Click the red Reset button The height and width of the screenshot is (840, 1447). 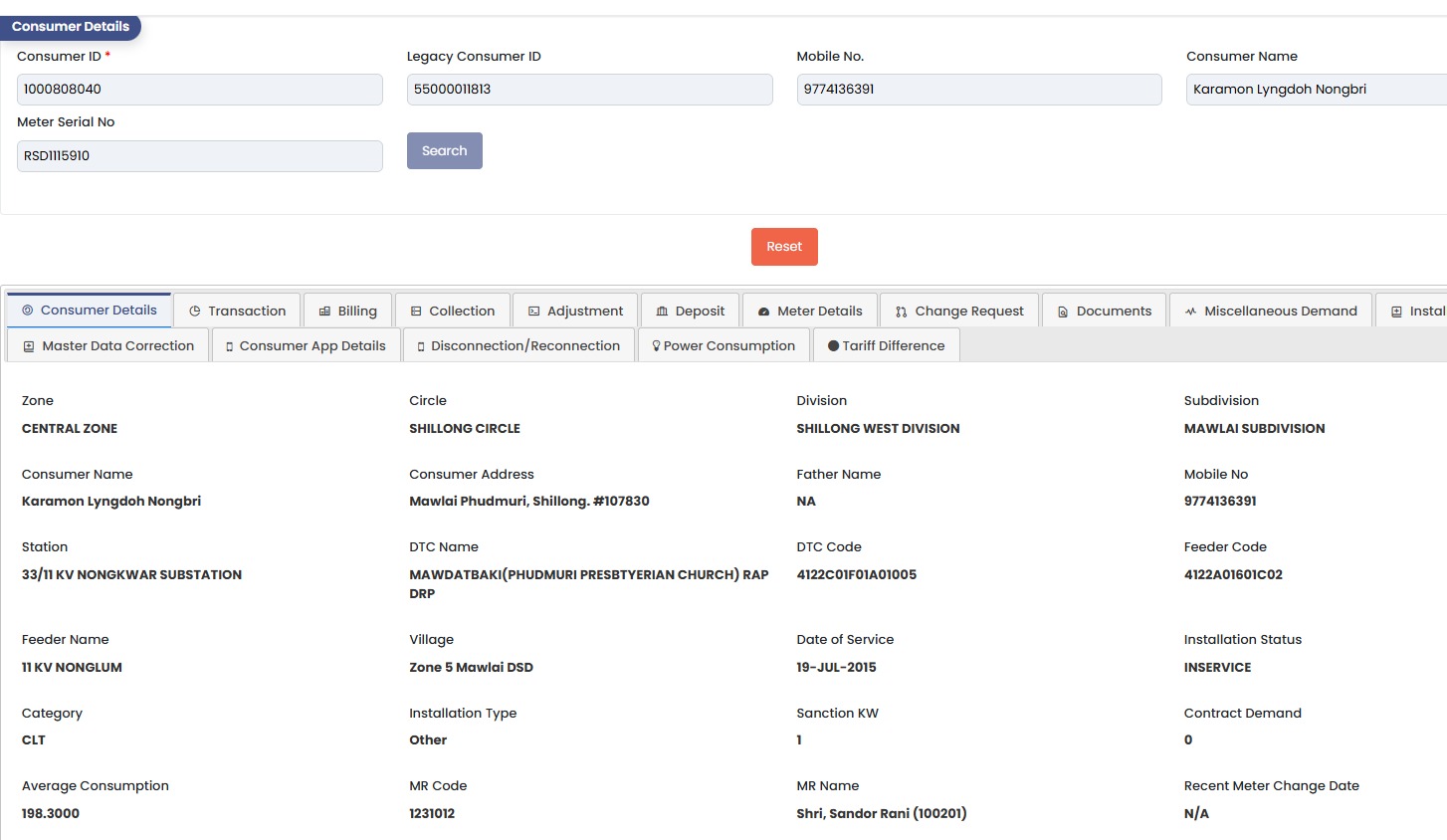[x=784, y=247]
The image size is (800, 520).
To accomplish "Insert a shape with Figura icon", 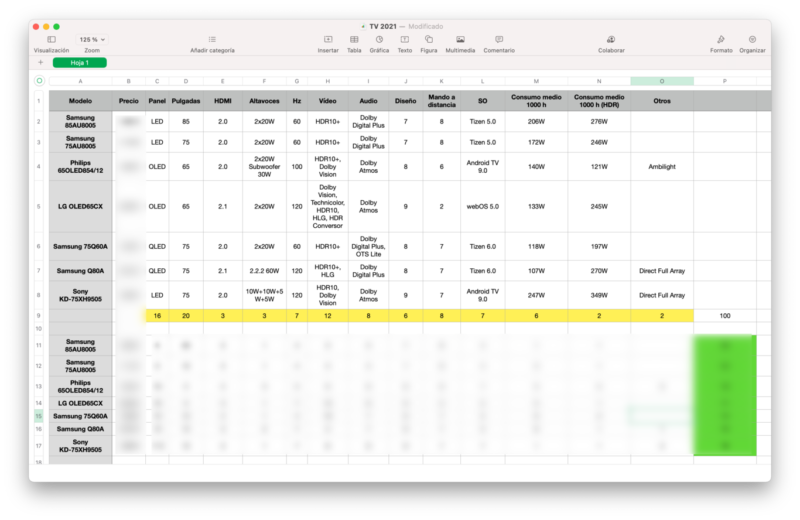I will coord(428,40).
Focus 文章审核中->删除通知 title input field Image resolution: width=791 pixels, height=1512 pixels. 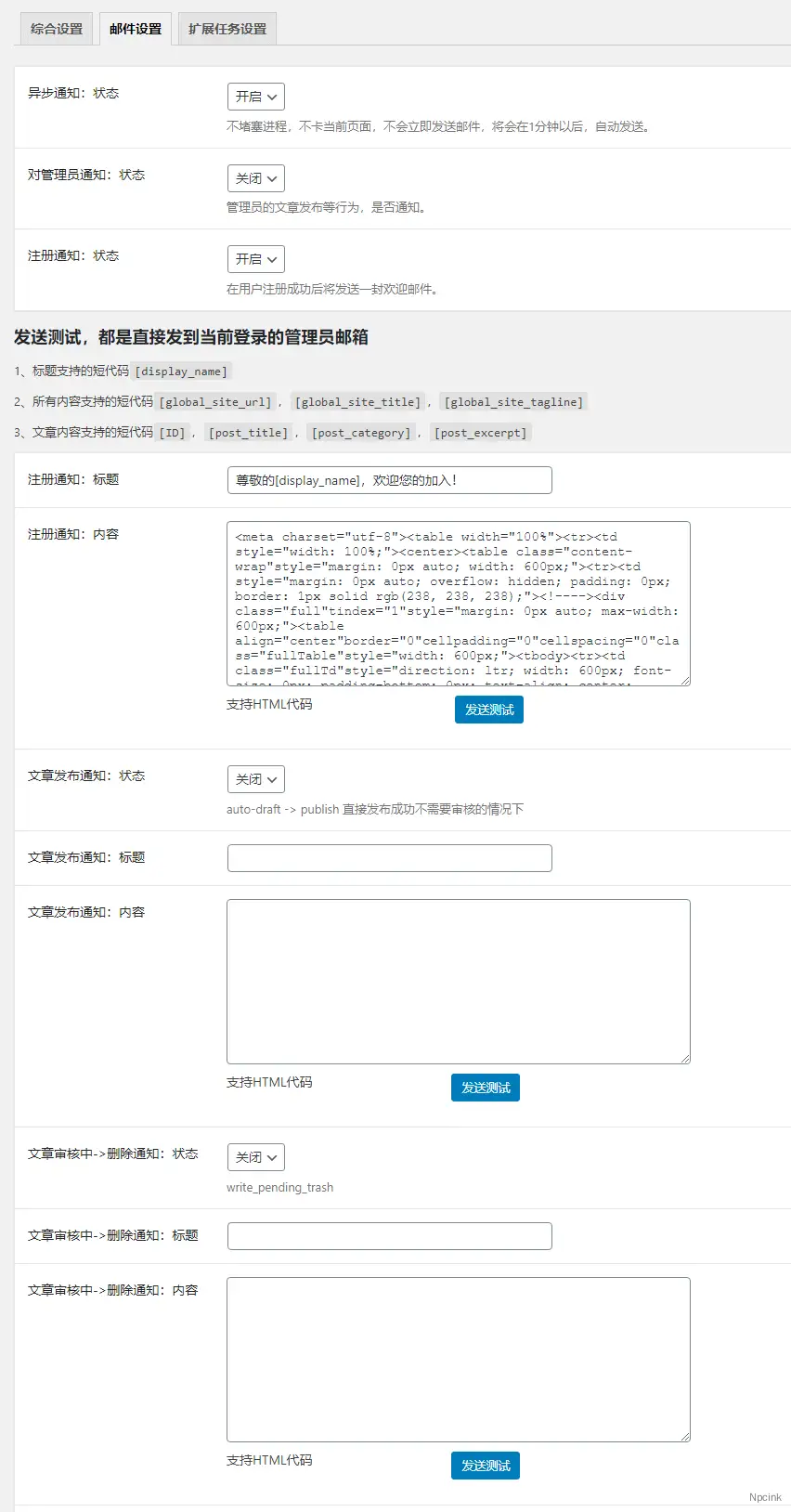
* * *
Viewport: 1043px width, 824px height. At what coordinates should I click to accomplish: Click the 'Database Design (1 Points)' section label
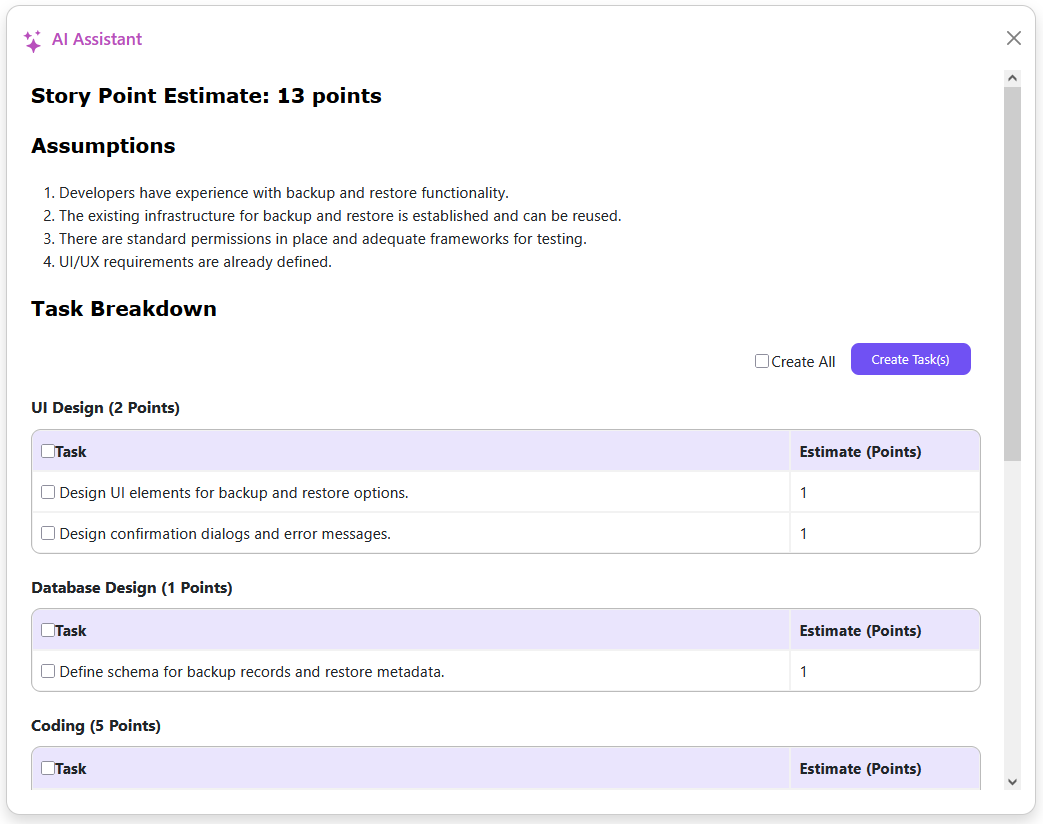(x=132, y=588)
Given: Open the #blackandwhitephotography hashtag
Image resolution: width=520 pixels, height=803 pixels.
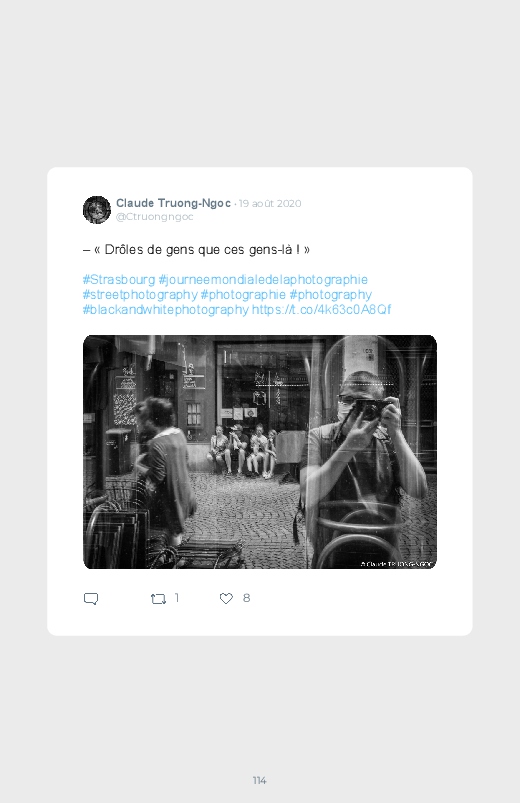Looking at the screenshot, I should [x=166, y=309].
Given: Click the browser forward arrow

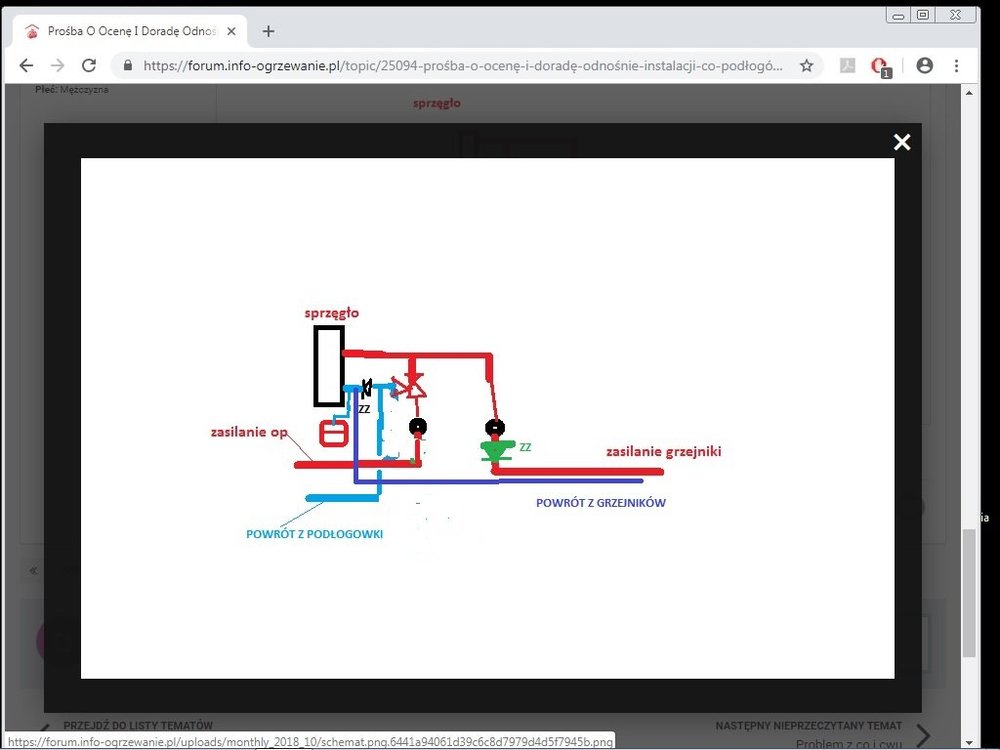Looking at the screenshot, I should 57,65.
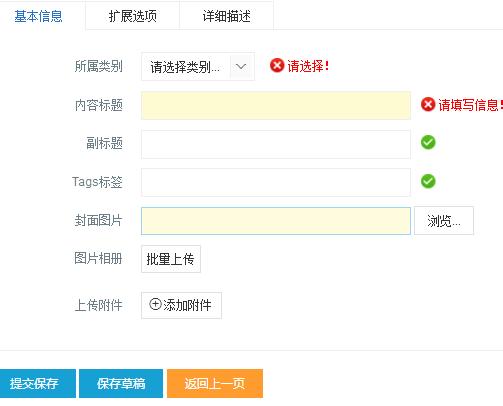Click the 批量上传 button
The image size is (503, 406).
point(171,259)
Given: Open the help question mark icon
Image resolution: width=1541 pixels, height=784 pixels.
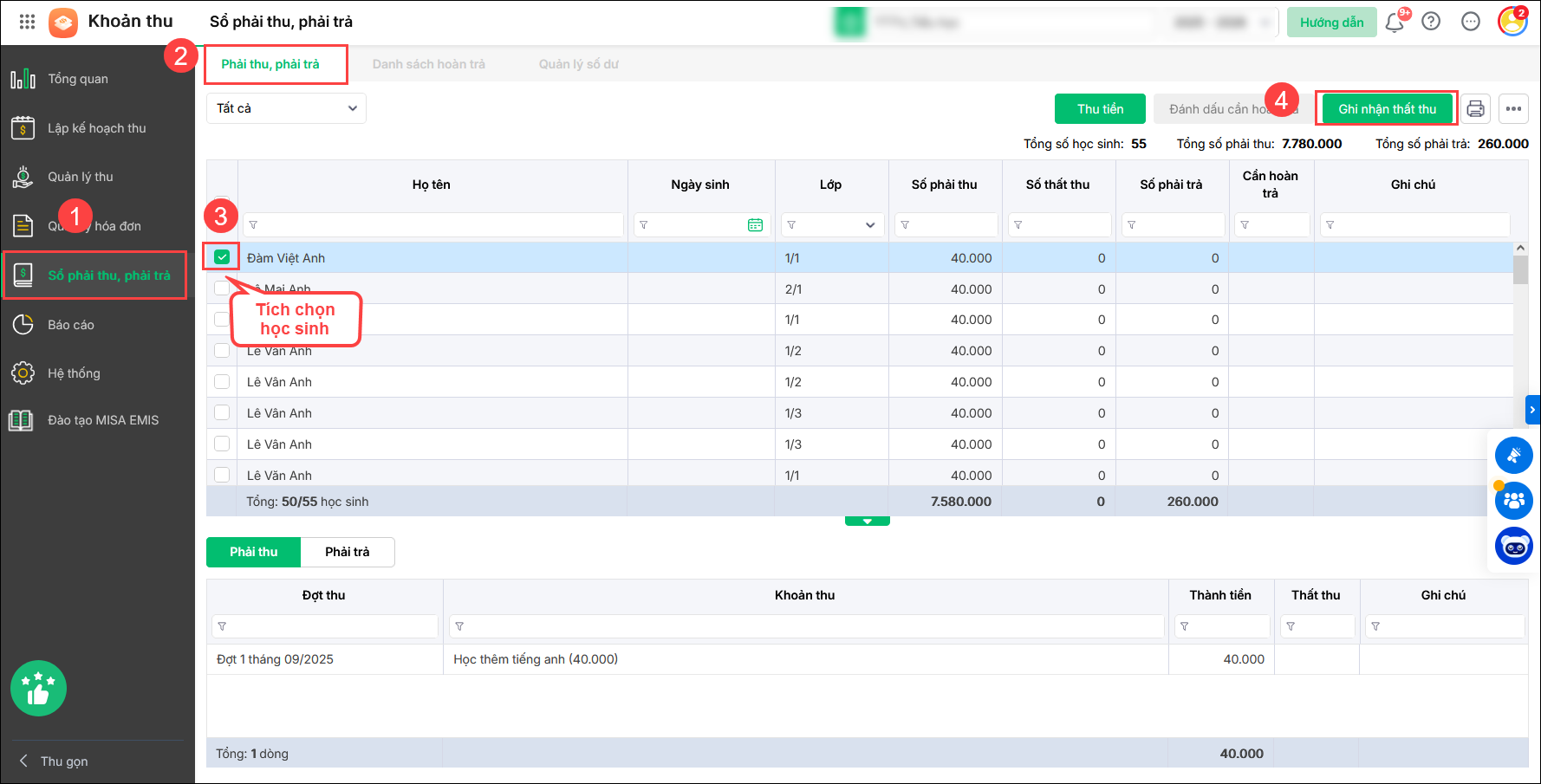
==
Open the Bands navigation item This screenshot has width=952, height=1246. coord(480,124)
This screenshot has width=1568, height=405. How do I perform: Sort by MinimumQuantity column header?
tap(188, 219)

Required action: Would you copy the lines above exactly, starting with the one that has "Given: Click the browser forward arrow" and ending with the one that has "Image resolution: width=1541", both included, without the pictures?

Response to the exercise:
Given: Click the browser forward arrow

Looking at the screenshot, I should 57,65.
Click the 批量上传 button
The image size is (503, 406).
point(171,259)
Given: Open the help question mark icon
Image resolution: width=1541 pixels, height=784 pixels.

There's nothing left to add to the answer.